Cement is a temporary matrix. Concrete and other cementitious structures are
constantly weathering, degrading, and being demolished all around us. Right in
my own back yard a 30-year old concrete patio is spalling, the flakes slowly
turning to fine dust with every foot fall. Dust which is then blown about my
yard and tracked into my house. Do you imagine that dust would remain
"completely not dangerous" if it contained asbestos?

And apparently you've never worked with concrete or grout, because otherwise
you'd have witnessed the unavoidable clouds of cement dust that erupt any time
you open a bag, pour, shovel, or even breathe on dry mix.

> _it 'd not be great to do lines of ground up asbestos fiber cement, but that
> has a lot more to do with it not being a good idea to do lines of cement in
> general and nothing about the asbestos side._

Any asbestos in ground-up fiber-bearing cement would be, _by definition_ ,
friable.
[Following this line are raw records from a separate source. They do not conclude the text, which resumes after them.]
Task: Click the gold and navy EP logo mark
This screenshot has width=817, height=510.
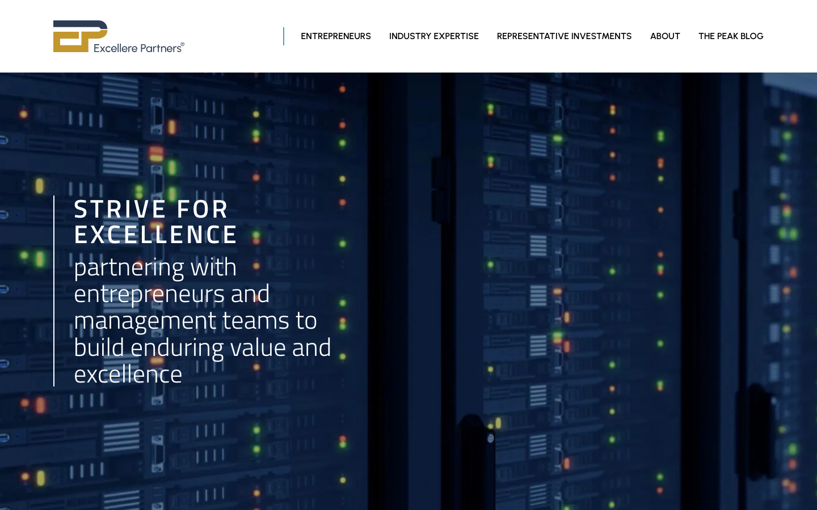Action: click(x=80, y=36)
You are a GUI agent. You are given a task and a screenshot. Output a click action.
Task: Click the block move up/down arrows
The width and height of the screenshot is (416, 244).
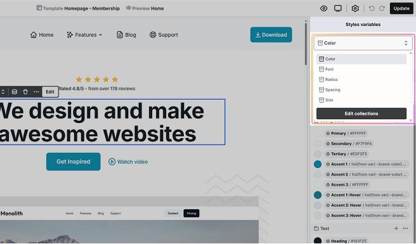(3, 92)
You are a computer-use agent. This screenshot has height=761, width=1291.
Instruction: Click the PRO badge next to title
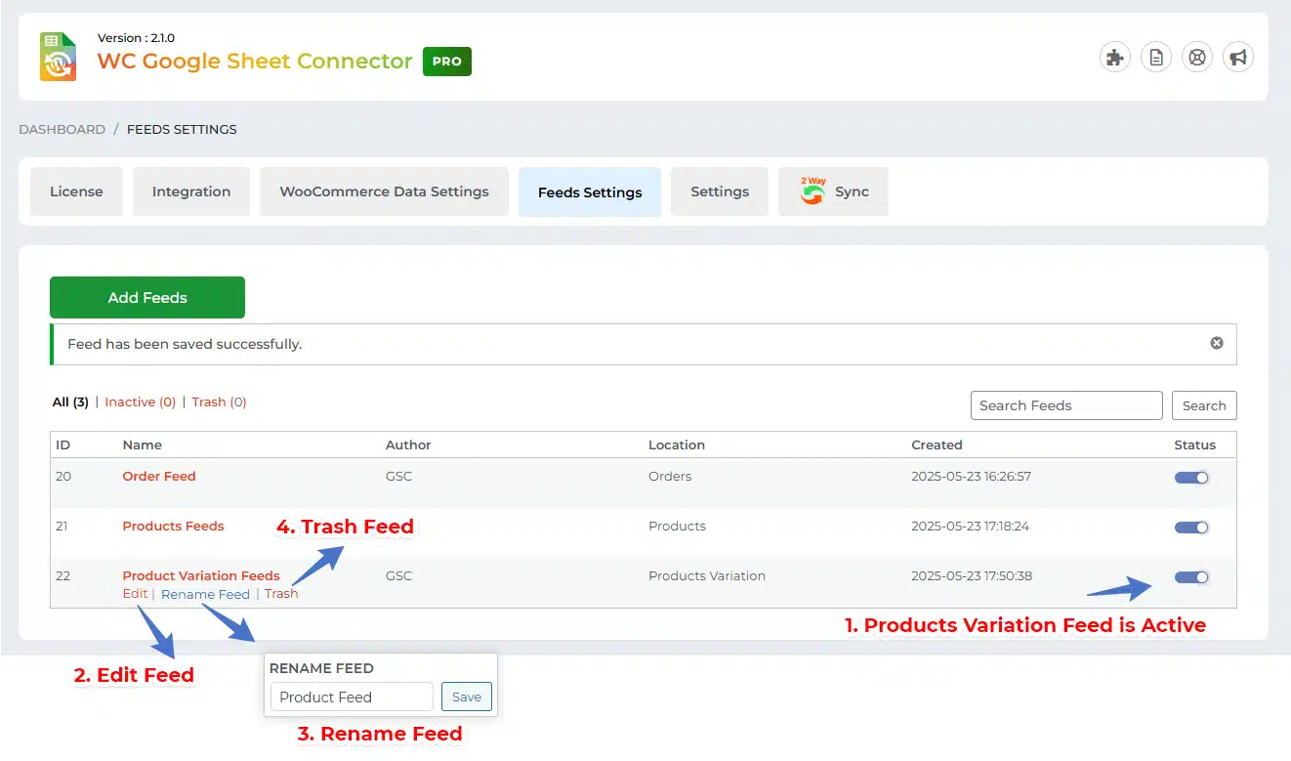click(446, 62)
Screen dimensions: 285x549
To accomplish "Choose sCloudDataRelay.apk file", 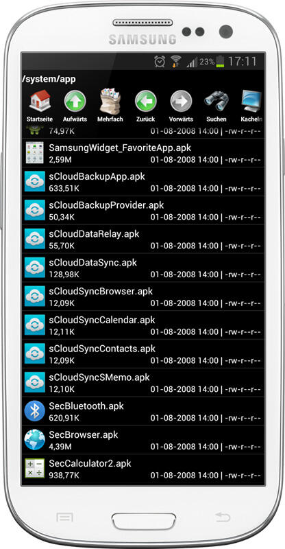I will pos(143,239).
That's what the word means.

Long time ago I'd hear people say the same thing about asbestos cement siding
-- as though the cement will encase the asbestos for all eternity. As though
no one ever re-sides their house, or as if re-siding never involves breaking
or disturbing the old siding. The abject stupidity of such assumptions is
immediately apparent the moment you break a piece of siding, either during
installaion or removal, and you see a puff of asbestos and cement dust spring
into the air.

Again, I'm sorry for speaking harshly, but asbestos kills, and people like you
who spread the "asbestos is safe when properly applied" bullshit have made it
that much harder for us to get rid of the stuff.

------
cwkoss
Aircrete is similar and very interesting: mix fine dishsoap bubbles into
concrete and you can actually reduce density so much that it will float on
water!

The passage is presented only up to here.